The FDA granted accelerated approval to adagrasib (Krazati) for KRAS G12C-mutated colorectal cancer (CRC), which accounts for 3-5% of CRCs.
The stipulates use of adagrasib in combination with cetuximab (Erbitux) in patients with KRAS G12C-positive CRC previously treated with fluoropyrimidine-, oxaliplatin-, and irinotecan-based chemotherapy.
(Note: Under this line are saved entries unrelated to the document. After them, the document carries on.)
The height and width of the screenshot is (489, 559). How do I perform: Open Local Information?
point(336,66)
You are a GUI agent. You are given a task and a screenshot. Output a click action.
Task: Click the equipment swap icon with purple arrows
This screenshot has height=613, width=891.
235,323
Support for the approval came from the phase I/II KRYSTAL-1 trial. The study included patients with unresectable/metastatic CRC. The primary endpoint was objective response rate, and the data showed that 32 of 94 patients responded to the combination of adagrasib and cetuximab. An additional 48 patients had stable disease, resulting in a disease control rate of 85.1%. With a median follow-up of 11.9 months, the median overall survival was 15.9 months.
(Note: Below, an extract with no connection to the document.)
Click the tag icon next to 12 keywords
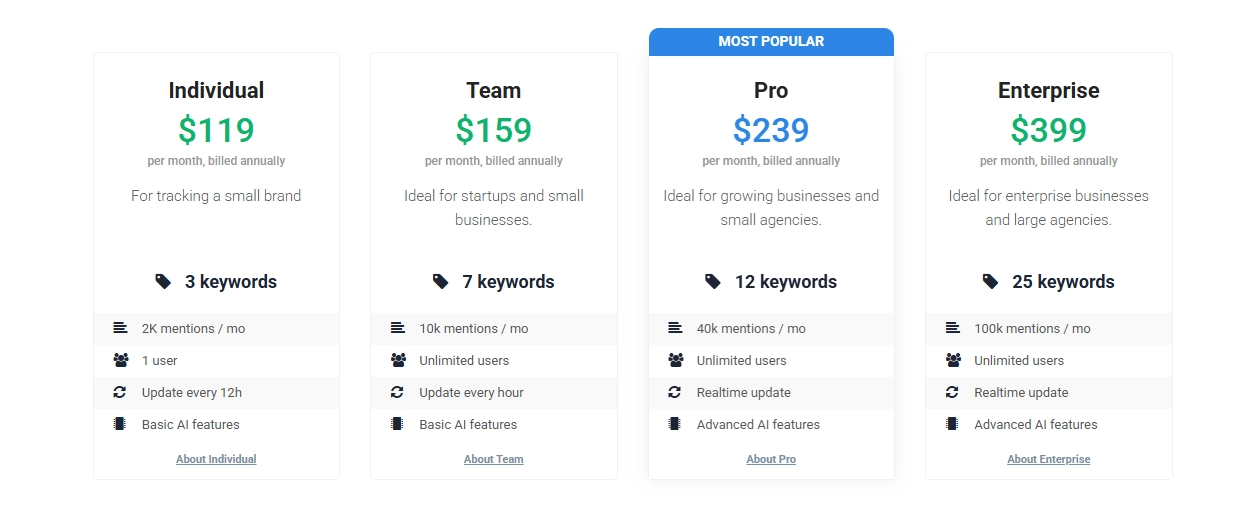This screenshot has width=1247, height=505. 713,282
In a subgroup of 83 patients with paired tissue and blood samples, 27 of 29 responses occurred in patients with KRAS G12C mutations.
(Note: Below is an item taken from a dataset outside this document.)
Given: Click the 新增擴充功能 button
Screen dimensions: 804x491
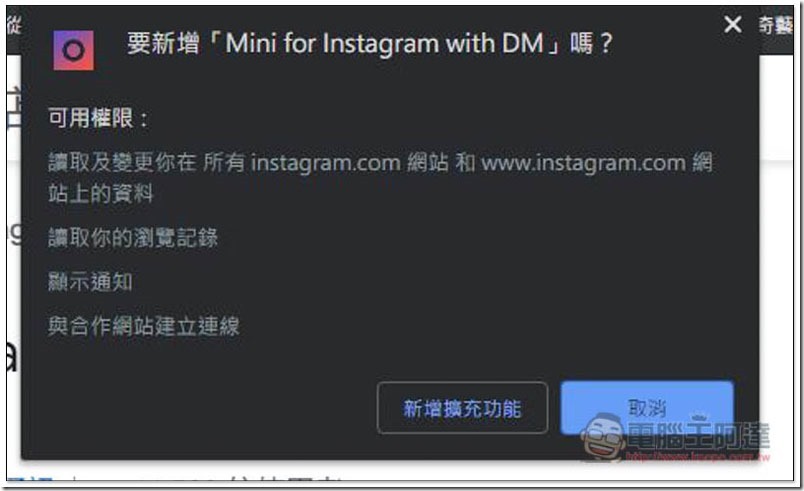Looking at the screenshot, I should pos(462,408).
The safety profile of the combination was consistent with the individual drugs known safety. The most common adverse reactions (≥20%) were rash, nausea, diarrhea, vomiting, fatigue, musculoskeletal pain, hepatotoxicity, headache, dry skin, abdominal pain, decreased appetite, edema, anemia, cough, dizziness, constipation, and peripheral neuropathy.
The response rate was consistent with results of the trial that paired the KRAS inhibitor sotorasib (Lumakras) and the EGFR inhibitor panitumumab (Vectibix) and showed an ORR of 30%. The National Comprehensive Cancer Network recommends a KRAS inhibitor plus an EGFR inhibitor as an option for refractory CRC and KRAS G12C mutation.
Enrollment has ended in a global phase III randomized controlled trial comparing adagrasib and cetuximab with chemotherapy as second-line treatment for KRAS-mutant CRC.
Both adagrasib and sotorasib have approved indications for KRAS-positive non-small cell lung cancer.